**EXTRACTED TEXT**
——
Can you write code or a graph of what this would look like? How does the work get split after spawn()? How does it get joined and sent back?

Here is some rough code:

// the DB service's call function
fn call(&self, req: DBReq) -> Future {
    let (tx, rx) = oneshot::new();
    // this will put a job in the pool without blocking the current thread.
    self.pool.spawn(handle_req(tx, req)):
    
    rx

}

fn handle_req(tx: oneshot::Sender, req: DBReq) {
     match req {
         DBReq::Outputs(needed) => tx.send(get_outs(needed))
     }
}

fn get_outs(needed: OutputIDs) -> Outputs {
     // the current rayon thread will make progress on this, this will not deadlock.
    needed.par_iter(|id| get_output(id)).collect()
}

We would need to add some sort of back pressure so the database does not get rundown with tasks like with the current channels but that will be easy to do with a semaphore so we can ignore for now.

Boog900 avatar Mar 07 '24 14:03 Boog900

No it's perfectly fine to do nested parallelism within rayon, the rayon thread which made the call will also work on the par_iter so no deadlocks

Swapping our current DB reader thread-pool with rayon seems good then. I don't think our locks will deadlock either since only read guards are taken.

Here is some rough code

Yeah this looks good too. Is the question now if get_output() should use this PR's concurrent map or do a bunch of Vec flattens or similar? I think this PR would be faster although I'm not a fan of introducing unsafe and maintaining it. Maybe some perf tests could settle the difference?

hinto-janai avatar Mar 07 '24 20:03 hinto-janai

I was thinking about the similarities between tokio blocking threadpool and rayon one. Someone on reddit described the difference between the two. Despite tokio being supposedly more suitable for our purpose, I think rayon api is much easier and straightforward to use and test. So yeah I agree with the idea of using rayon threadpool

SyntheticBird45 avatar Mar 07 '24 20:03 SyntheticBird45

So, unless I'm stupid, the proposed concurrent hashmap is optimized for the multiple db threads to concurrently write results into it ?
——
**DATA SECTION**

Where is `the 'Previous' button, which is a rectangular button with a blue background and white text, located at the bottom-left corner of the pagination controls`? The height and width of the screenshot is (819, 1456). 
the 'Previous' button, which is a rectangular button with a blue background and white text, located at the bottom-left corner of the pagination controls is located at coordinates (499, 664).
——
**TASKS AND EXERCISES**
(1) In the forum thread on rayon thread pools, can you rewrite the passage starting with "Boog900 avatar Mar" and going on through "settle the difference?", changing "rayon" to "tokio"?
(2) Can you pick up the forum thread on rayon thread pools right after its last sentence and continue it?

**RESPONSES**
(1)
Boog900 avatar Mar 07 '24 14:03 Boog900

No it's perfectly fine to do nested parallelism within tokio, the tokio thread which made the call will also work on the par_iter so no deadlocks

Swapping our current DB reader thread-pool with tokio seems good then. I don't think our locks will deadlock either since only read guards are taken.

Here is some rough code

Yeah this looks good too. Is the question now if get_output() should use this PR's concurrent map or do a bunch of Vec flattens or similar? I think this PR would be faster although I'm not a fan of introducing unsafe and maintaining it. Maybe some perf tests could settle the difference?

(2)
SyntheticBird45 avatar Mar 07 '24 20:03 SyntheticBird45

Yeah this looks good too. Is the question now if get_output() should use this PR's concurrent map or do a bunch of Vec flattens or similar? I think this PR would be faster although I'm not a fan of introducing unsafe and maintaining it. Maybe some perf tests could settle the difference?

Yep we need benchmarks from the DB, I don't think there will be too much difference though, rayon is very efficient.

So, unless I'm stupid, the proposed concurrent hashmap is optimized for the multiple db threads to concurrently write results into it ?

pretty much

Boog900 avatar Mar 07 '24 21:03 Boog900

Yep we need benchmarks from the DB, I don't think there will be too much difference though, rayon is very efficient.

If this PR isn't urgent, we could write a benchmark code with criterion and try out with an rng for data and a random thread sleep to simulate blocking file op.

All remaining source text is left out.